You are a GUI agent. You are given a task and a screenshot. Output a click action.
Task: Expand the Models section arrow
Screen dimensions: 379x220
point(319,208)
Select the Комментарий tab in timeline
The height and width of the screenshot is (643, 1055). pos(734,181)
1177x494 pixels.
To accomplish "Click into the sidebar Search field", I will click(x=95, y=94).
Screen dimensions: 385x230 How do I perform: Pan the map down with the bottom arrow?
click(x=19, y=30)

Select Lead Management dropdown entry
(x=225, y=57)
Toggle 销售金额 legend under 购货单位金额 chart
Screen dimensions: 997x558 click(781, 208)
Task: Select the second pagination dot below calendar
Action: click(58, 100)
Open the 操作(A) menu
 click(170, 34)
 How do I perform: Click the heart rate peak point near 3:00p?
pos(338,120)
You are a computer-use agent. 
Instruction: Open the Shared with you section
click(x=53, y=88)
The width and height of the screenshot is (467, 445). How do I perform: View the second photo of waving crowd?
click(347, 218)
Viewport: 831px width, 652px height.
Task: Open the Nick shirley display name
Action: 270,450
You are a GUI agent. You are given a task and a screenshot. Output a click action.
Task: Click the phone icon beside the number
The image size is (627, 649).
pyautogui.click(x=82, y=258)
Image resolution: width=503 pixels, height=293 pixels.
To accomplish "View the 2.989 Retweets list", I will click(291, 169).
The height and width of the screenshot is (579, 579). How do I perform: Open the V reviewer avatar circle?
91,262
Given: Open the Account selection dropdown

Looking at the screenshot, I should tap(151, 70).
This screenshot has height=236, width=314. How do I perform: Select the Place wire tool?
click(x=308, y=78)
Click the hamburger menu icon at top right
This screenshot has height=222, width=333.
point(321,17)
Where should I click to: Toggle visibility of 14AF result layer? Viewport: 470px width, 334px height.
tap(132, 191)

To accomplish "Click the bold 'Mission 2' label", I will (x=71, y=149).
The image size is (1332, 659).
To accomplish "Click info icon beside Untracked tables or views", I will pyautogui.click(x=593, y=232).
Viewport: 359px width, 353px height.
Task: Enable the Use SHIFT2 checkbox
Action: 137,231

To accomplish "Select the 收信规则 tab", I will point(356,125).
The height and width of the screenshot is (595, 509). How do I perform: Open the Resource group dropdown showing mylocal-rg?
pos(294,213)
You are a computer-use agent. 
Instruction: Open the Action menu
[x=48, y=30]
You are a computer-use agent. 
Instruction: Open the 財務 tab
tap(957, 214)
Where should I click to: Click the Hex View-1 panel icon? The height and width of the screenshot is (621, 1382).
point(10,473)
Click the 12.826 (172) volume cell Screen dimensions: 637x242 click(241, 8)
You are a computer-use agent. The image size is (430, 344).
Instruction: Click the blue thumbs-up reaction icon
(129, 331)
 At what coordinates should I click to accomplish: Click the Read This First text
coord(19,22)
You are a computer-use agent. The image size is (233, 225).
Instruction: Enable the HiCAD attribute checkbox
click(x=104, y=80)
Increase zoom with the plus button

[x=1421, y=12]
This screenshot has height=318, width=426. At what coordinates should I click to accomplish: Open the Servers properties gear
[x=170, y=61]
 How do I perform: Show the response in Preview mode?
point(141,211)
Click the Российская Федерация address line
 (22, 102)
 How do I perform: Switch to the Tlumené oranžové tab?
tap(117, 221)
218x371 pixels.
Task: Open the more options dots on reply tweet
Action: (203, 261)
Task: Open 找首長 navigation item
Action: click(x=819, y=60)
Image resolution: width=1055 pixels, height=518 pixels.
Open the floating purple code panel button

> _PROBLEM TO SOLVE_: Every line above that holds the string "resolution" should be returned.

> _WRITTEN SOLUTION_:
Image resolution: width=503 pixels, height=293 pixels.
Image resolution: width=1055 pixels, height=518 pixels.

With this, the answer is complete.